Task to carry out: Present every line of the records below as a Markdown table with the columns Row and Line, omitting blank lines. Number the rows in order and put each line's text in the Line column.

Data provided:
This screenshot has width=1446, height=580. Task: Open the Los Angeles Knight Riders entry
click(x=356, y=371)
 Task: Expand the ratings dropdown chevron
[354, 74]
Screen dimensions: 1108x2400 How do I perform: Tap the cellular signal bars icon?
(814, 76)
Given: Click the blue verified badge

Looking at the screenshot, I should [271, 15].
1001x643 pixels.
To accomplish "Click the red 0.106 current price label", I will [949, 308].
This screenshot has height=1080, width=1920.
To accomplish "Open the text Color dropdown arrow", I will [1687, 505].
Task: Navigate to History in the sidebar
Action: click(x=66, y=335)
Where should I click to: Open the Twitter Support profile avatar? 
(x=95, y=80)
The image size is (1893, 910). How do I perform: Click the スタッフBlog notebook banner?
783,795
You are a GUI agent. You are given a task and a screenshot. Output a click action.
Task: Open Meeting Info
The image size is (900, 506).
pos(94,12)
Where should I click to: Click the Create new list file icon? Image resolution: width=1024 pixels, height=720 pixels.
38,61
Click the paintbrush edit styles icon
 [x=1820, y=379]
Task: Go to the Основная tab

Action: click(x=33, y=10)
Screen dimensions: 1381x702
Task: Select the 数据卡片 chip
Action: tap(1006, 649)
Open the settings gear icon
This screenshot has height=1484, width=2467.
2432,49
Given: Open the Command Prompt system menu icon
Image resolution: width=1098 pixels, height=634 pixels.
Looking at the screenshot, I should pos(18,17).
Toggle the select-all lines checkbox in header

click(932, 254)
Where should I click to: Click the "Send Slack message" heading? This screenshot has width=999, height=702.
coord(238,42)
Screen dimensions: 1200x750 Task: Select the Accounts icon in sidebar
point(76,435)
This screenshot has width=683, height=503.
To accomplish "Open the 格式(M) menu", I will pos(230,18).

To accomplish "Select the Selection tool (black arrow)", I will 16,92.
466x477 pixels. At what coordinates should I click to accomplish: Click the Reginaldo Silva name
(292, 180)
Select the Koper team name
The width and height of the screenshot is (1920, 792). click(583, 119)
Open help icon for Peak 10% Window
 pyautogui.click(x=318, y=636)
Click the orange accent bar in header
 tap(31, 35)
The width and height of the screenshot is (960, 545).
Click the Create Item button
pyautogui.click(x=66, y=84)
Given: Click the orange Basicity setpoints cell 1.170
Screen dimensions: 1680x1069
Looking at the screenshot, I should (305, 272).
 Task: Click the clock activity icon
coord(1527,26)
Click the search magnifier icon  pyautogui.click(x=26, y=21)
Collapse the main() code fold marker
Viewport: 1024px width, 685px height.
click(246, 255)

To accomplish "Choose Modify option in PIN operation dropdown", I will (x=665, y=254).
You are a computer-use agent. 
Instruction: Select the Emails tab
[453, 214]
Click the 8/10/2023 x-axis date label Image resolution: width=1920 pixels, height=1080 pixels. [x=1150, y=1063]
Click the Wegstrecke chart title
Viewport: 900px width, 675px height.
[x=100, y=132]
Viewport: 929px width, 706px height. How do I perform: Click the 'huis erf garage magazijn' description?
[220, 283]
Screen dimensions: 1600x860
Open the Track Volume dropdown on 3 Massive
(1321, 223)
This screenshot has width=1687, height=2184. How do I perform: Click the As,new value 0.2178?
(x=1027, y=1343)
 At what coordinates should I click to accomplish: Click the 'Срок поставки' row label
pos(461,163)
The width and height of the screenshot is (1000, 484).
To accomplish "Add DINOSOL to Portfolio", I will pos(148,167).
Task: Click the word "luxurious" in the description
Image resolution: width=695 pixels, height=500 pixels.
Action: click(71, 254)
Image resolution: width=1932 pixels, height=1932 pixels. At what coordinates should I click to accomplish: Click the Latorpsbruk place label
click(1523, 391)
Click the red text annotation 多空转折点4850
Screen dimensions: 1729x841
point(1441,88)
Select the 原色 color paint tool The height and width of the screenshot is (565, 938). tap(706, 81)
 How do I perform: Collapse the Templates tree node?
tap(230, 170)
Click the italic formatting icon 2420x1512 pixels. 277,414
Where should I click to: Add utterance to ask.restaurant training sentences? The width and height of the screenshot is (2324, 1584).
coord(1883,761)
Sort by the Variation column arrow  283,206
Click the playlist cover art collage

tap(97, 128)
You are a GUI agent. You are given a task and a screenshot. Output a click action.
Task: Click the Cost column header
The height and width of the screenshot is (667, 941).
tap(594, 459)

Worked answer:
| Row | Line |
|---|---|
| 1 | This screenshot has width=1446, height=580. Task: Open the Los Angeles Knight Riders entry |
| 2 | click(x=356, y=371) |
| 3 |  Task: Expand the ratings dropdown chevron |
| 4 | [354, 74] |
| 5 | Screen dimensions: 1108x2400 How do I perform: Tap the cellular signal bars icon? |
| 6 | (814, 76) |
| 7 | Given: Click the blue verified badge |
| 8 | Looking at the screenshot, I should [271, 15]. |
| 9 | 1001x643 pixels. |
| 10 | To accomplish "Click the red 0.106 current price label", I will [949, 308]. |
| 11 | This screenshot has height=1080, width=1920. |
| 12 | To accomplish "Open the text Color dropdown arrow", I will [1687, 505]. |
| 13 | Task: Navigate to History in the sidebar |
| 14 | Action: click(x=66, y=335) |
| 15 | Where should I click to: Open the Twitter Support profile avatar?  |
| 16 | (x=95, y=80) |
| 17 | The image size is (1893, 910). How do I perform: Click the スタッフBlog notebook banner? |
| 18 | 783,795 |
| 19 | You are a GUI agent. You are given a task and a screenshot. Output a click action. |
| 20 | Task: Open Meeting Info |
| 21 | The image size is (900, 506). |
| 22 | pos(94,12) |
| 23 | Where should I click to: Click the Create new list file icon? Image resolution: width=1024 pixels, height=720 pixels. |
| 24 | 38,61 |
| 25 | Click the paintbrush edit styles icon |
| 26 |  [x=1820, y=379] |
| 27 | Task: Go to the Основная tab |
| 28 | Action: click(x=33, y=10) |
| 29 | Screen dimensions: 1381x702 |
| 30 | Task: Select the 数据卡片 chip |
| 31 | Action: tap(1006, 649) |
| 32 | Open the settings gear icon |
| 33 | This screenshot has height=1484, width=2467. |
| 34 | 2432,49 |
| 35 | Given: Open the Command Prompt system menu icon |
| 36 | Image resolution: width=1098 pixels, height=634 pixels. |
| 37 | Looking at the screenshot, I should pos(18,17). |
| 38 | Toggle the select-all lines checkbox in header |
| 39 | click(932, 254) |
| 40 | Where should I click to: Click the "Send Slack message" heading? This screenshot has width=999, height=702. |
| 41 | coord(238,42) |
| 42 | Screen dimensions: 1200x750 Task: Select the Accounts icon in sidebar |
| 43 | point(76,435) |
| 44 | This screenshot has width=683, height=503. |
| 45 | To accomplish "Open the 格式(M) menu", I will pos(230,18). |
| 46 | To accomplish "Select the Selection tool (black arrow)", I will 16,92. |
| 47 | 466x477 pixels. At what coordinates should I click to accomplish: Click the Reginaldo Silva name |
| 48 | (292, 180) |
| 49 | Select the Koper team name |
| 50 | The width and height of the screenshot is (1920, 792). click(583, 119) |
| 51 | Open help icon for Peak 10% Window |
| 52 |  pyautogui.click(x=318, y=636) |
| 53 | Click the orange accent bar in header |
| 54 |  tap(31, 35) |
| 55 | The width and height of the screenshot is (960, 545). |
| 56 | Click the Create Item button |
| 57 | pyautogui.click(x=66, y=84) |
| 58 | Given: Click the orange Basicity setpoints cell 1.170 |
| 59 | Screen dimensions: 1680x1069 |
| 60 | Looking at the screenshot, I should (305, 272). |
| 61 |  Task: Click the clock activity icon |
| 62 | coord(1527,26) |
| 63 | Click the search magnifier icon  pyautogui.click(x=26, y=21) |
| 64 | Collapse the main() code fold marker |
| 65 | Viewport: 1024px width, 685px height. |
| 66 | click(246, 255) |
| 67 | To accomplish "Choose Modify option in PIN operation dropdown", I will (x=665, y=254). |
| 68 | You are a computer-use agent.  |
| 69 | Instruction: Select the Emails tab |
| 70 | [453, 214] |
| 71 | Click the 8/10/2023 x-axis date label Image resolution: width=1920 pixels, height=1080 pixels. [x=1150, y=1063] |
| 72 | Click the Wegstrecke chart title |
| 73 | Viewport: 900px width, 675px height. |
| 74 | [x=100, y=132] |
| 75 | Viewport: 929px width, 706px height. How do I perform: Click the 'huis erf garage magazijn' description? |
| 76 | [220, 283] |
| 77 | Screen dimensions: 1600x860 |
| 78 | Open the Track Volume dropdown on 3 Massive |
| 79 | (1321, 223) |
| 80 | This screenshot has width=1687, height=2184. How do I perform: Click the As,new value 0.2178? |
| 81 | (x=1027, y=1343) |
| 82 |  At what coordinates should I click to accomplish: Click the 'Срок поставки' row label |
| 83 | pos(461,163) |
| 84 | The width and height of the screenshot is (1000, 484). |
| 85 | To accomplish "Add DINOSOL to Portfolio", I will pos(148,167). |
| 86 | Task: Click the word "luxurious" in the description |
| 87 | Image resolution: width=695 pixels, height=500 pixels. |
| 88 | Action: click(71, 254) |
| 89 | Image resolution: width=1932 pixels, height=1932 pixels. At what coordinates should I click to accomplish: Click the Latorpsbruk place label |
| 90 | click(1523, 391) |
| 91 | Click the red text annotation 多空转折点4850 |
| 92 | Screen dimensions: 1729x841 |
| 93 | point(1441,88) |
| 94 | Select the 原色 color paint tool The height and width of the screenshot is (565, 938). tap(706, 81) |
| 95 |  How do I perform: Collapse the Templates tree node? |
| 96 | tap(230, 170) |
| 97 | Click the italic formatting icon 2420x1512 pixels. 277,414 |
| 98 | Where should I click to: Add utterance to ask.restaurant training sentences? The width and height of the screenshot is (2324, 1584). |
| 99 | coord(1883,761) |
| 100 | Sort by the Variation column arrow  283,206 |
| 101 | Click the playlist cover art collage |
| 102 | tap(97, 128) |
| 103 | You are a GUI agent. You are given a task and a screenshot. Output a click action. |
| 104 | Task: Click the Cost column header |
| 105 | The height and width of the screenshot is (667, 941). |
| 106 | tap(594, 459) |